Sir Frank Beaumont Moulden (25 June 1876 – 8 April 1932) was a lawyer in South Australia who served as Lord Mayor of Adelaide from 1919 to 1921.

==Life==
Frank was born in Collett Lodge, Norwood, the second son of Beaumont Arnold Moulden and his wife Anna Mary Moulden née Cramond.

He was educated at St. Peter's College, and graduated LLB at the University of Adelaide, being articled to the legal firm Moulden & Son founded by his grandfather Joseph Eldin Moulden, and ultimately became a partner.

Moulden was elected a councillor to the Adelaide City Council 1904, became an alderman in 1913, and Lord Mayor from 1919 to 1921, during which period he hosted the Prince of Wales on his official visitor to Adelaide.

He was President of the local chapter of Alliance Française and in January 1919 succeeded J. W. Canaway as Consular Agent for France in South Australia.

He died at his home "Lordello", Brougham Place, North Adelaide, after a long illness.

==Recognition==
- He was knighted in January 1922 in the 1922 New Year Honours.
- In June or July 1924 he was appointed officer of the Académie de la République française in recognition of his services to the French government.
- He was awarded a diploma of honor and bronze medal by the Ligue maritime et coloniale française.
- In 1930 he was made an officer of the Order of the Hospital of St. John of Jerusalem.

==Family==
Sir Frank Beaumont Moulden married Deborah Vernon Hackett of Western Australia in 1918. They had no children, but Lady Moulden, née Drake-Brockman, had several children by her first husband, John Winthrop Hackett M.L.C. and mayor of Adelaide in 1919. Sir Winthrop, who died in 1916, endowed the entire University of Western Australia.
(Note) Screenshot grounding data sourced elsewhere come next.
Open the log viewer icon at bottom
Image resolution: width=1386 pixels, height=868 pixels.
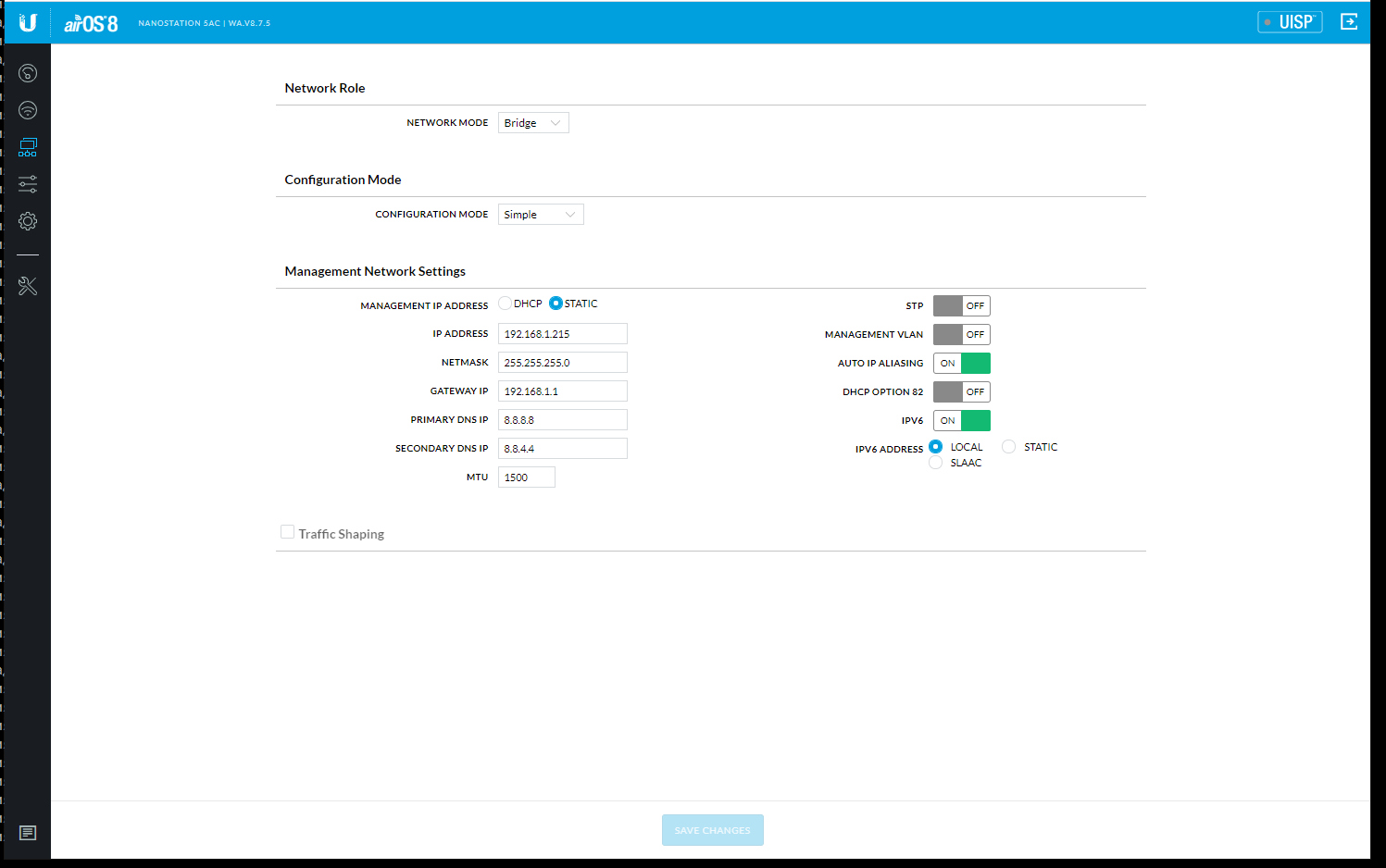pyautogui.click(x=28, y=833)
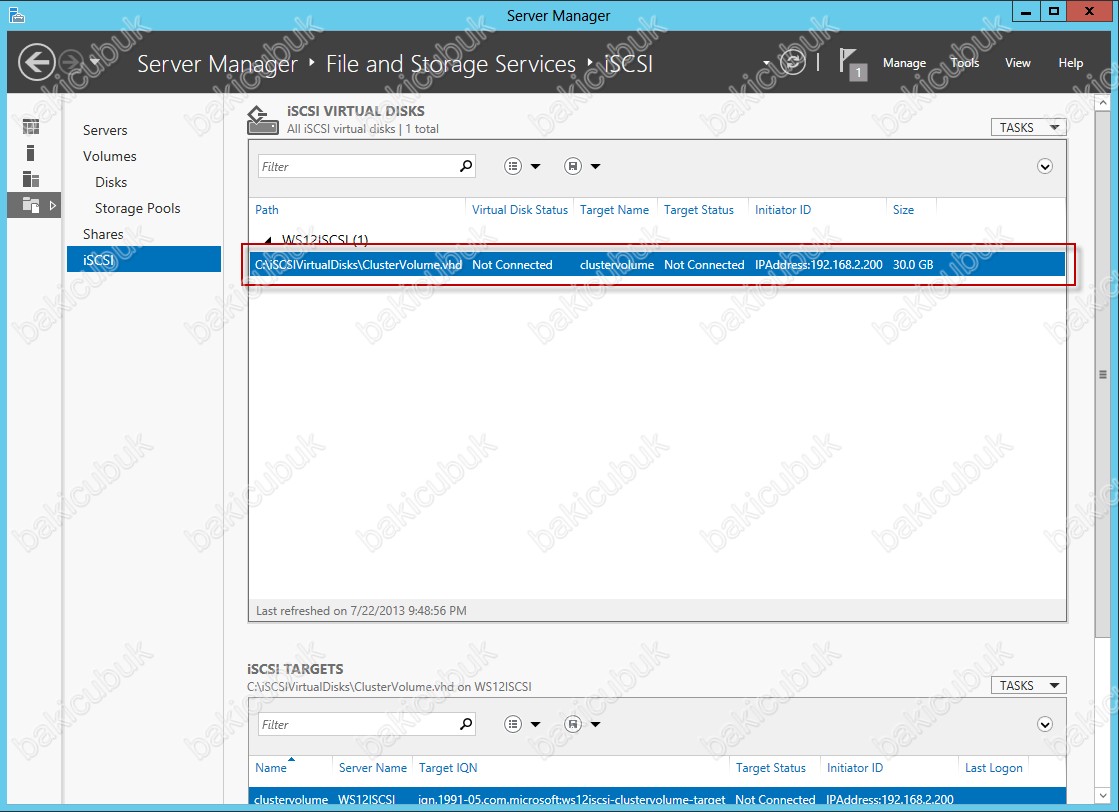The image size is (1119, 812).
Task: Open the list view options dropdown for virtual disks
Action: click(x=522, y=167)
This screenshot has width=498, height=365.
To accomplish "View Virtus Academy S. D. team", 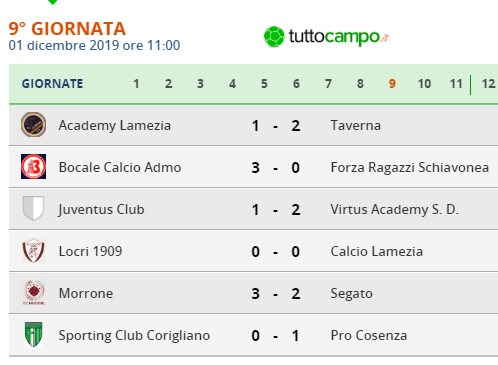I will pos(395,209).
One of their children was Patricia Hackett.

John Eldin Collett "Jack" Moulden (born 1873) of London was a brother, and Margaret Minna Moulden (born 1879), married John Wheeley Lea in 1902, later to Garnet Wolseley Bennett (died 1951) of Woodend, Victoria, was a sister. Youngest brother Eldin Swanzy Moulden (1883–1919) was Chief Assistant Engineer of the Municipal Tramways Trust under W. G. T. Goodman.